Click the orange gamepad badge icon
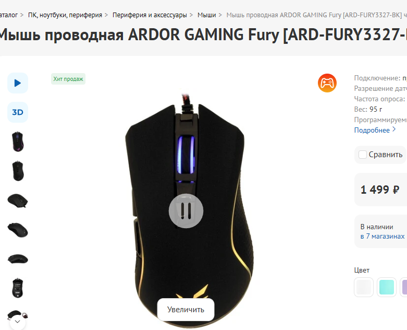 (327, 83)
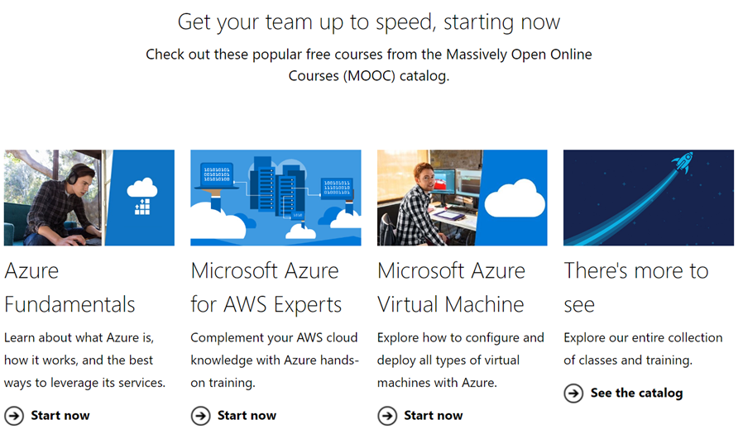Screen dimensions: 743x434
Task: Select Microsoft Azure Virtual Machine title
Action: 451,288
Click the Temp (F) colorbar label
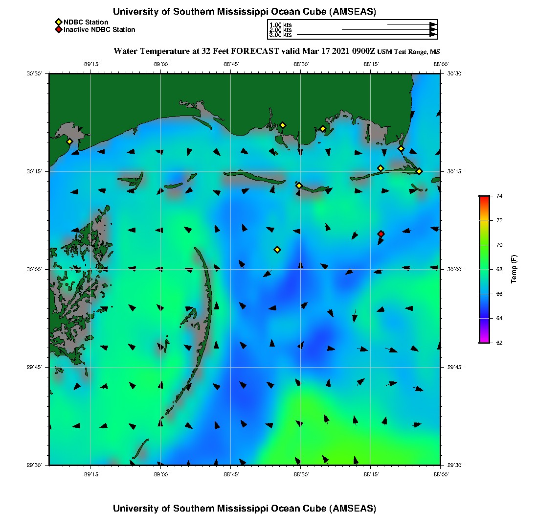 pos(514,269)
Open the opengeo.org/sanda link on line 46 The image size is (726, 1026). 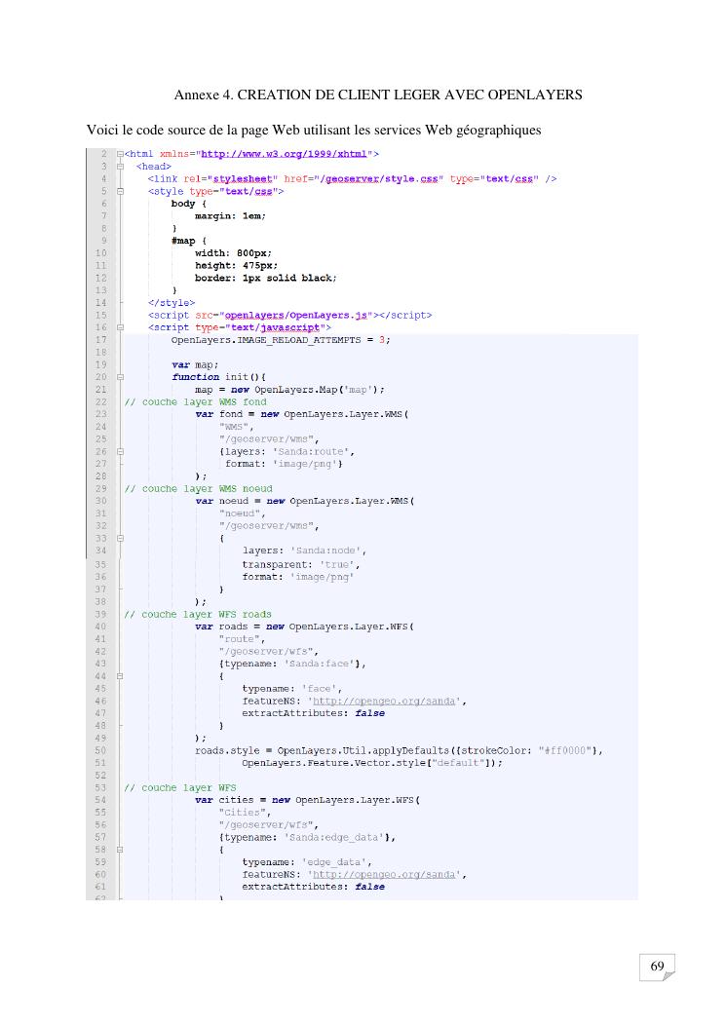click(x=387, y=700)
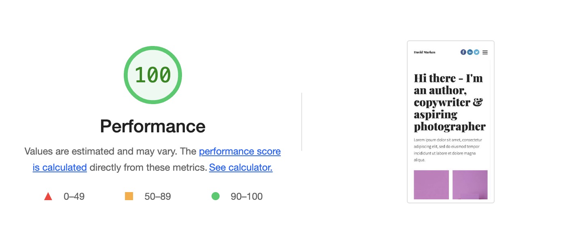Select the left purple image in the preview
Screen dimensions: 584x251
coord(431,184)
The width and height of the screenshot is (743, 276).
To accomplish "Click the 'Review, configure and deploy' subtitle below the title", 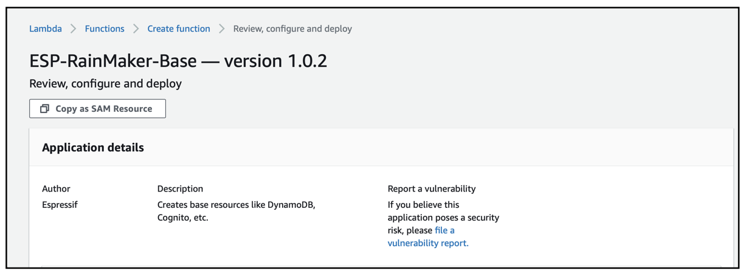I will tap(105, 83).
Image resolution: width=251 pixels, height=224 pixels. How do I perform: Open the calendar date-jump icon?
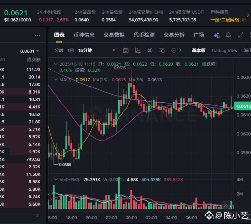[x=126, y=50]
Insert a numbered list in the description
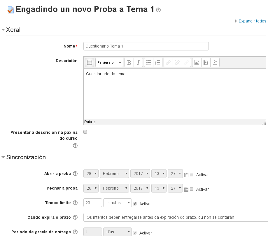268x245 pixels. [158, 62]
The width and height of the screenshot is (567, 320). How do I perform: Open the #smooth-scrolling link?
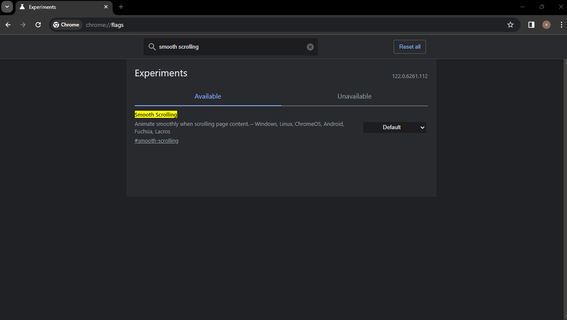pyautogui.click(x=156, y=140)
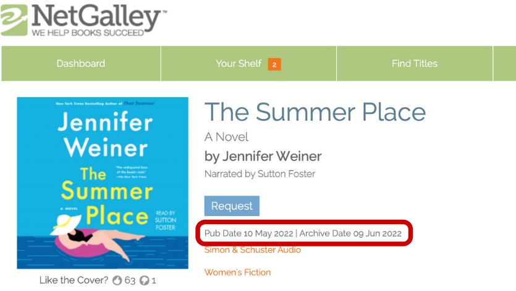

====

- [The problem]
Restate word for word the lines from the one with "Insert a numbered list in the description" to the end of the material, both included. Do not include the pictures.

- [Solution for this problem]
Insert a numbered list in the description
268x245 pixels. [158, 62]
The width and height of the screenshot is (567, 320). How do I perform: Open the #smooth-scrolling link?
pyautogui.click(x=156, y=140)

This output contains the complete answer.